Task: Output, word for word, the stretch of the editorial on architecture and engineering below from "Buildings 2020, 10(10), 181;" through "Trends - Achievements)".

Provided text:
---*---
Buildings 2020, 10(10), 181;
Submission received: 11 October 2020 / Revised: 12 October 2020 / Accepted: 12 October 2020 / Published: 13 October 2020
(This article belongs to the Special Issue Architecture and Engineering: the Challenges - Trends - Achievements)


The current Special Issue is addressed to architects and engineers. Design and research are areas connecting their activities. A review of 17 published articles confirms the fact that the interface between architecture and engineering is multidimensional. The ways of finding points of contact between the two industries are highlighted. This is favoured by the dynamically changing reality, supported by new design paradigms and new research techniques. The multi-threaded subject matter of the articles is reduced to six blocks: research scopes, methods, design aspects, context, nature of research, and economy and cost calculation. Each of the articles in these six blocks has its weight, and so, in the “Nature of research” block, the following areas have been underscored: laboratory tests, in situ research, field investigations, and street perception experiments. The “Design aspects” block includes design-oriented thinking, geometrical forms, location of buildings, cost prediction, attractor and distractor elements, and shaping spatial structures. The new design and research tools are an inspiration and a keystone bonding architects and engineers.

1. Introduction

The keystone binding the articles in the presented Special Issue is design understood as the activity that the architects and engineers engage in. Part of the dynamically changing reality is the emergence of new design paradigms. New architectural, functional, and technological solutions as well as research methods are constantly researched in order to (inter alia) ensure a good indoor climate while achieving energy and economic efficiency. This search coincides with the paradigms of sustainable development which, as the submitted articles show, have become a permanent fixture in our collective awareness.
We can see that the importance of knowledge, knowledge-based design, building physics, technical building equipment, and circular economy is constantly increasing. Modelling and digitization in architecture and civil engineering have become commonplace in research and design.
New, broadly understood technologies also involve changes in the forms of organizing a designer’s work, organizational changes in all entities of the investment process, manifested in the Integrated Project Delivery (IPD), and integrated management. Concepts such as architect—engineer—contractor—user are becoming inseparable.
Individual industries participate in the advanced design process but they should not work in isolation, because it only favours linear design.
The intention of the current Special Issue is to indicate the possibilities of finding points of contact between these industries, especially between architects and engineers. The selected, constantly evolving design techniques and research methods presented in this issue are intended to foster this integration.
---*---
Supplied material:
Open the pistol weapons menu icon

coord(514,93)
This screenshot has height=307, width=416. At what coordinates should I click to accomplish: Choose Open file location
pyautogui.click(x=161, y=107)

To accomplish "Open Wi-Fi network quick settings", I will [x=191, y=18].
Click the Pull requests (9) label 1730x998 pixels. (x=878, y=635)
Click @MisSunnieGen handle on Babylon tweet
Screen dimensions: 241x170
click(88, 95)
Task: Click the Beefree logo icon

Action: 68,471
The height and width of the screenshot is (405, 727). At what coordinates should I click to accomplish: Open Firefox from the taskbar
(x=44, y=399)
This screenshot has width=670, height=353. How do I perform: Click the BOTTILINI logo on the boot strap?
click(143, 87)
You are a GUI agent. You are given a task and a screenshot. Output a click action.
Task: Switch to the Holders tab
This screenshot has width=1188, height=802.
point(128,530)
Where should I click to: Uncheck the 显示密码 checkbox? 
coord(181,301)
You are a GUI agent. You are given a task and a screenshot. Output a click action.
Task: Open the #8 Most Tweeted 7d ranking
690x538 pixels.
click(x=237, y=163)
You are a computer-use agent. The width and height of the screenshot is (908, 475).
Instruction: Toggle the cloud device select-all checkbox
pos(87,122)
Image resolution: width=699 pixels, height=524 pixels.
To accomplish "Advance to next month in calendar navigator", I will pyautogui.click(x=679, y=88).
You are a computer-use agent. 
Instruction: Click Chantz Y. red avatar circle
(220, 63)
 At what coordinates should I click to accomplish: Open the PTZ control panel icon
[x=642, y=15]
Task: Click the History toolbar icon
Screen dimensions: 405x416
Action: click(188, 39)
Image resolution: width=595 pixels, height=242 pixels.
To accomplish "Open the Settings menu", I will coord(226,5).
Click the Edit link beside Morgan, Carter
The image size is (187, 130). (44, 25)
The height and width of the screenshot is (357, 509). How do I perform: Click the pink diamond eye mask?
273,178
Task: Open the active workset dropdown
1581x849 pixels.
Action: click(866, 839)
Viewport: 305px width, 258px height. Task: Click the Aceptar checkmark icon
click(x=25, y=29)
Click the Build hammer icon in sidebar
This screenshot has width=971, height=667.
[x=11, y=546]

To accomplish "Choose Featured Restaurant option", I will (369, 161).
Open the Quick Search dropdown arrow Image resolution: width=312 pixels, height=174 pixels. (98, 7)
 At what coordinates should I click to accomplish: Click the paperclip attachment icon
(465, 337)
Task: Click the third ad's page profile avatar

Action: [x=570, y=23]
---*---
Expected answer:
Buildings 2020, 10(10), 181;
Submission received: 11 October 2020 / Revised: 12 October 2020 / Accepted: 12 October 2020 / Published: 13 October 2020
(This article belongs to the Special Issue Architecture and Engineering: the Challenges - Trends - Achievements)